··· Supplied data ···

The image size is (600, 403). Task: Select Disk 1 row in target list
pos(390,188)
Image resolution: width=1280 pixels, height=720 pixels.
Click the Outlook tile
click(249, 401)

···

#### What to produce:
Set down every record once more, exactly as written.

#### Response below:
The image size is (600, 403). Task: Select Disk 1 row in target list
pos(390,188)
Image resolution: width=1280 pixels, height=720 pixels.
Click the Outlook tile
click(249, 401)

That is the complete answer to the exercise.